▶ Work item:
Could you copy exactly the lines below from the one with "This screenshot has height=415, width=1080." to the one with "You are a computer-use agent. 1447x840", inclusive, leaving out any pictures?

▶ Data for analysis:
────────────────────────────────────────

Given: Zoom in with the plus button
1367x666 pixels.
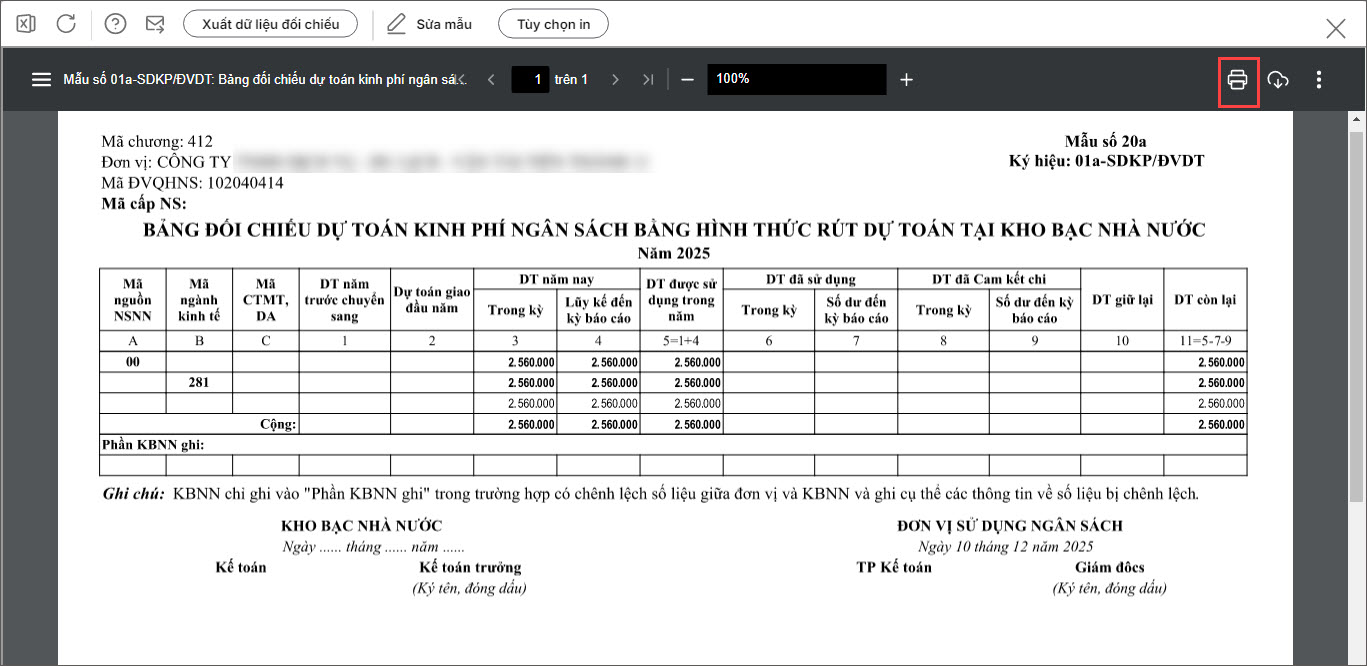Looking at the screenshot, I should click(906, 80).
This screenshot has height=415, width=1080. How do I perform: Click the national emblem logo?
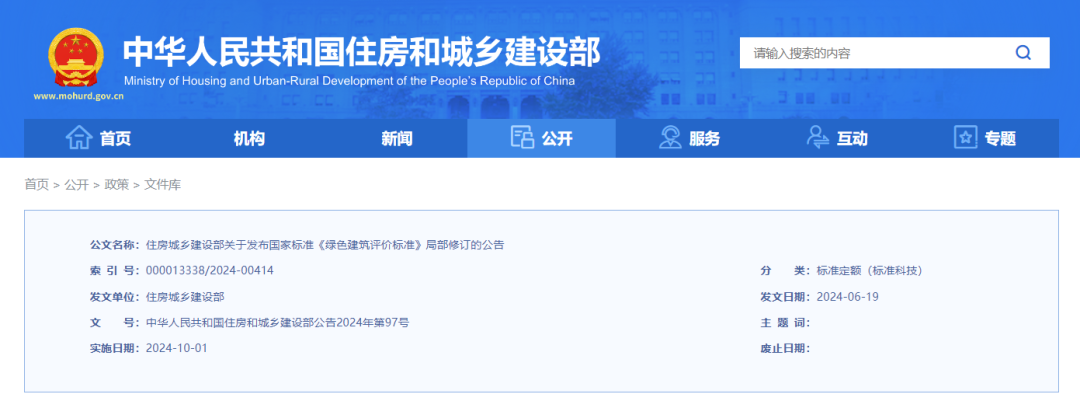point(77,59)
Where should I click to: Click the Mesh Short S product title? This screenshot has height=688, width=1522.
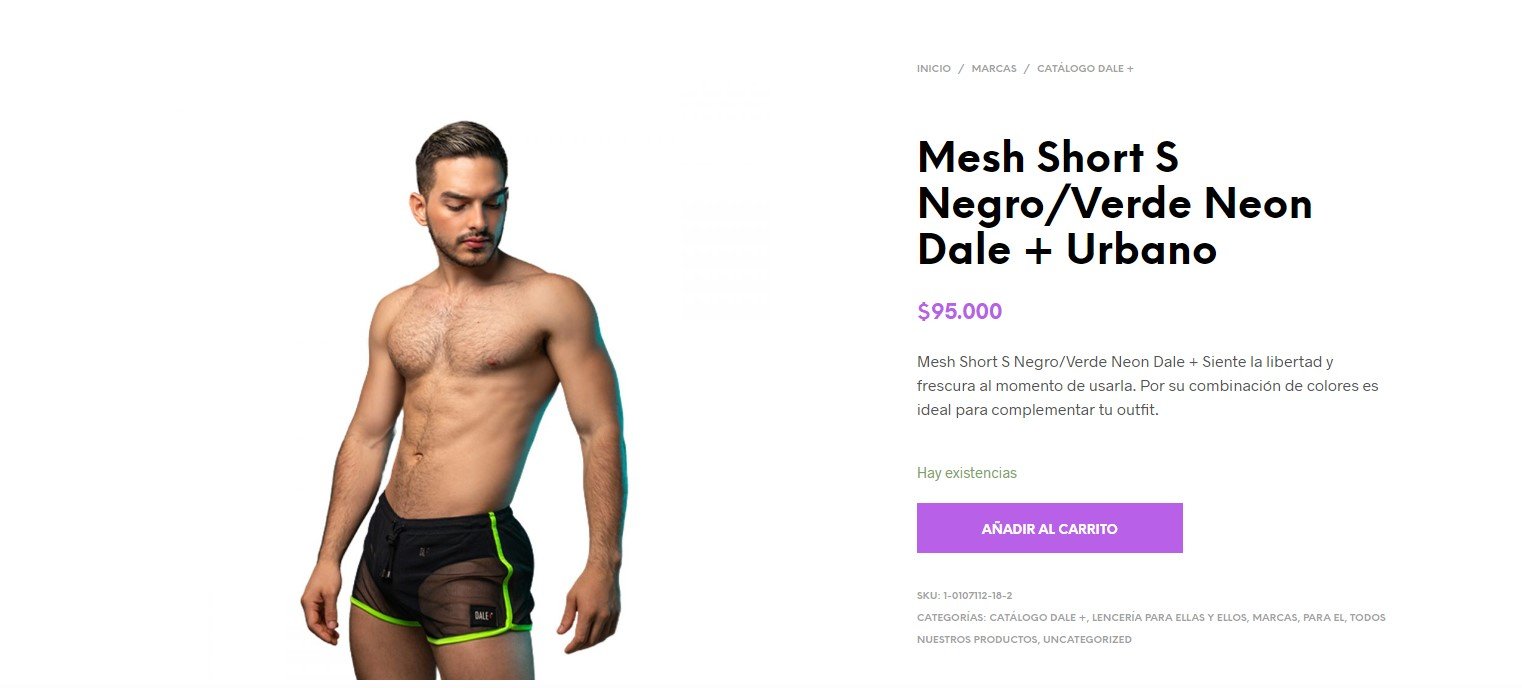coord(1114,203)
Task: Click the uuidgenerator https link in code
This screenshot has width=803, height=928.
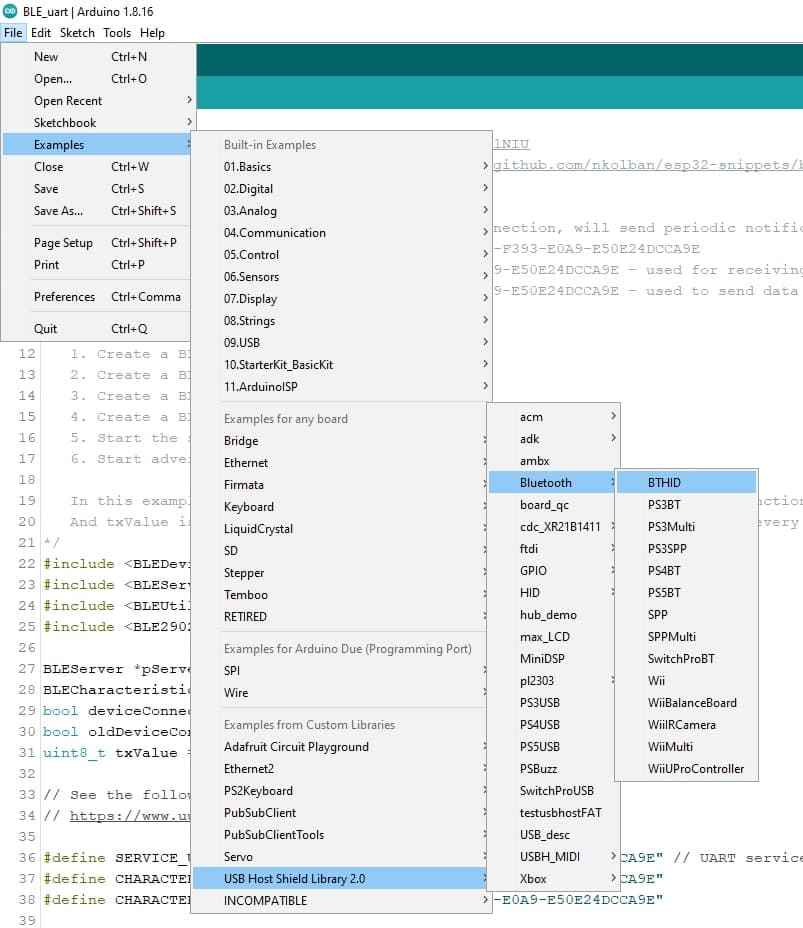Action: tap(130, 816)
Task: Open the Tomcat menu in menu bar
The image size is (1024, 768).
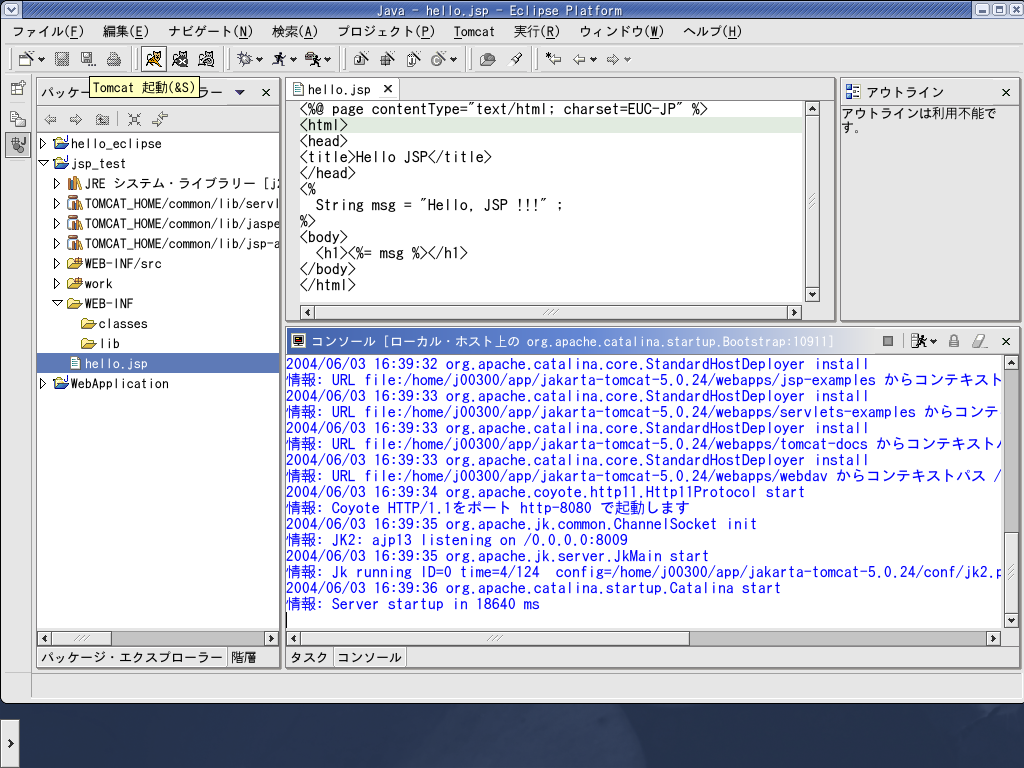Action: 474,31
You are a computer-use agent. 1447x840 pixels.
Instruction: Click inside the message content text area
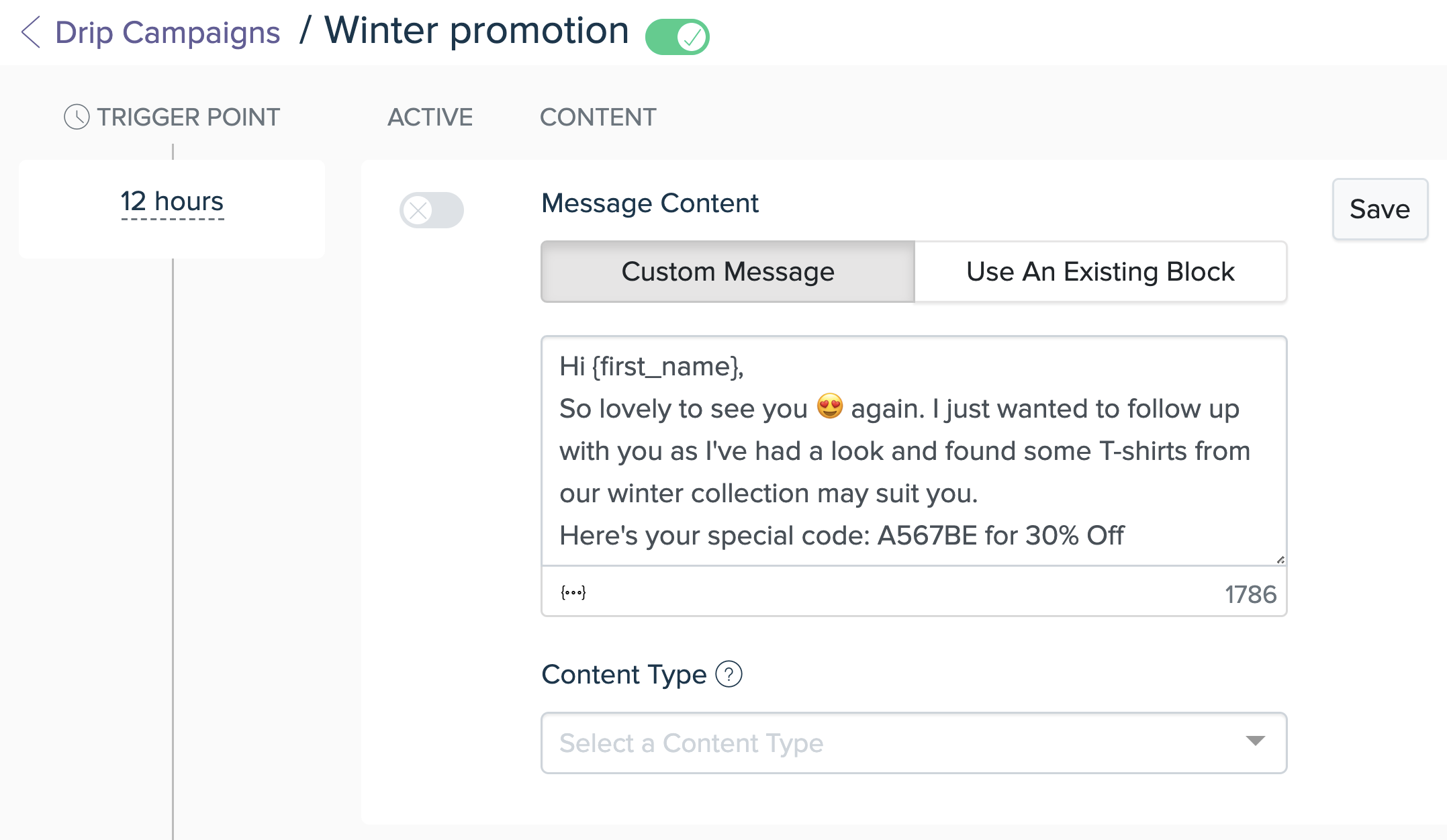point(914,451)
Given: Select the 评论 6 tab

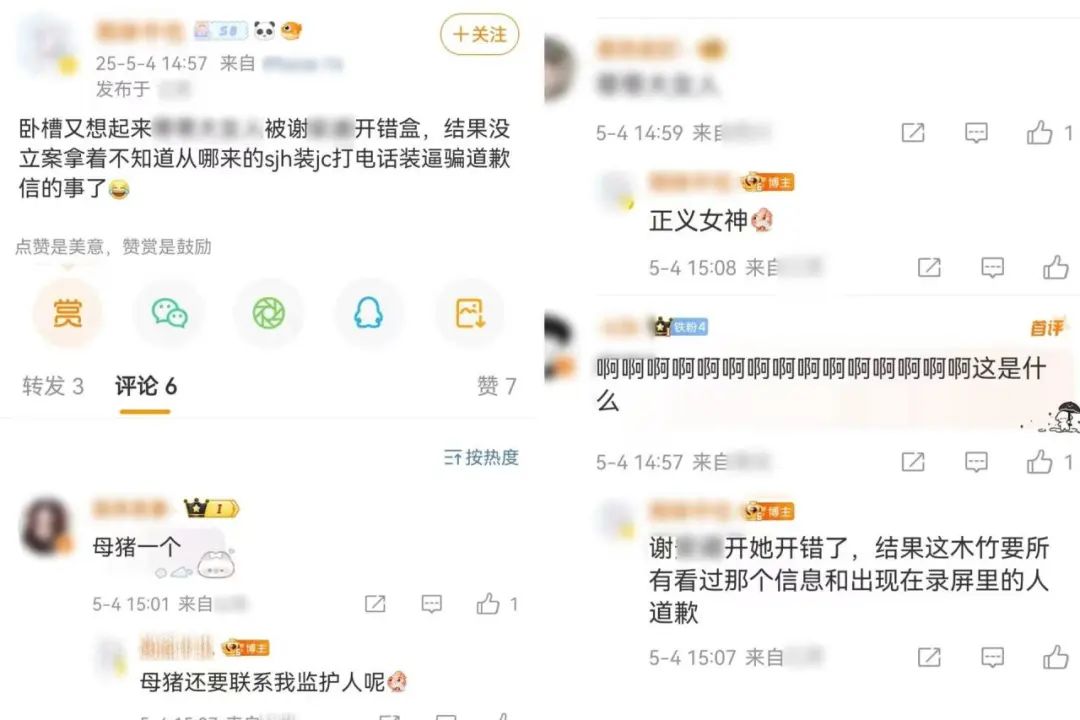Looking at the screenshot, I should coord(146,386).
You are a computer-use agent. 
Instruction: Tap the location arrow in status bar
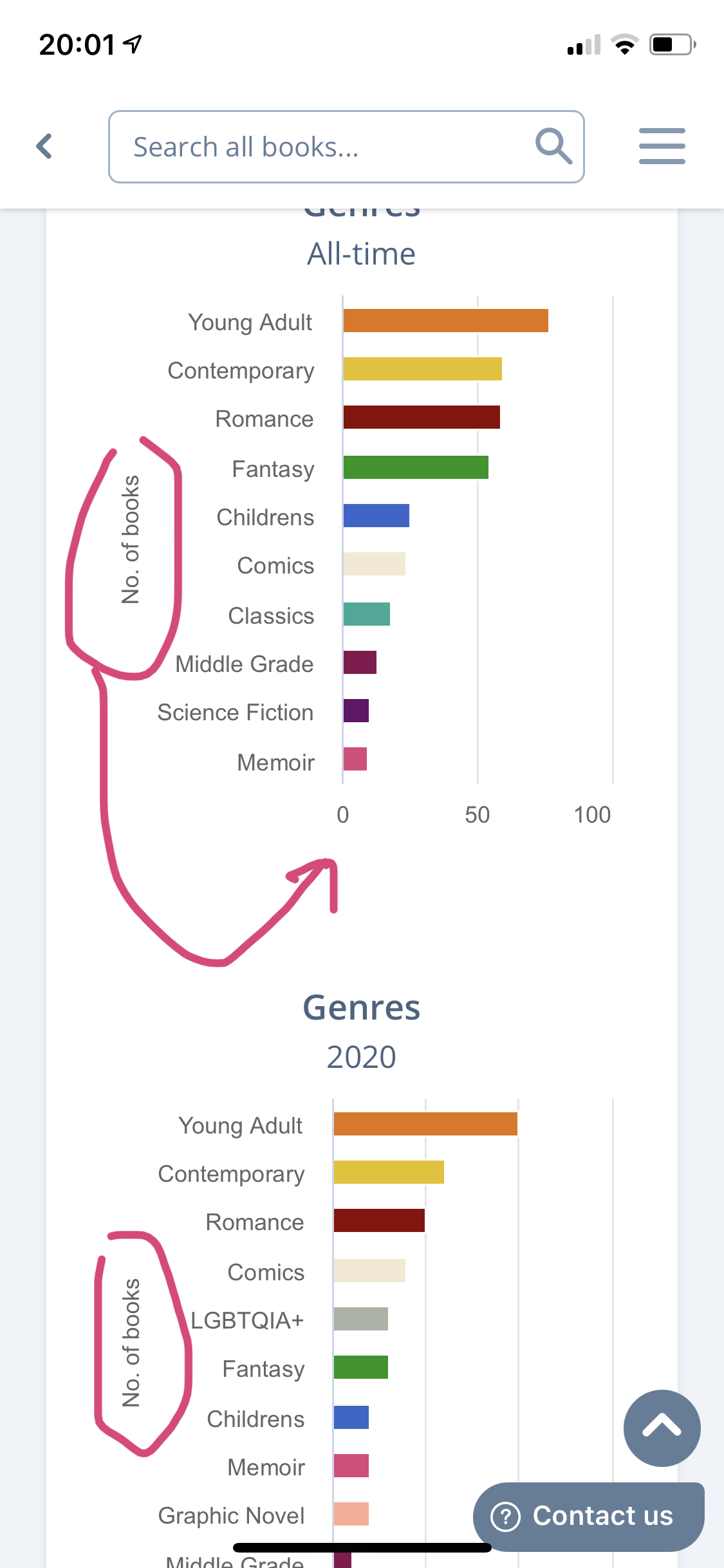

────────────────────────────────────────

▶ Expected output:
This screenshot has height=415, width=1080. How do I perform: Click the national emblem logo?
point(77,59)
Where should I click to: Click the Mesh Short S product title? This screenshot has height=688, width=1522.
coord(1114,203)
Task: Click the uuidgenerator https link in code
This screenshot has width=803, height=928.
Action: tap(130, 816)
Task: Open the Tomcat menu in menu bar
The image size is (1024, 768).
Action: 474,31
You are a computer-use agent. 1447x840 pixels.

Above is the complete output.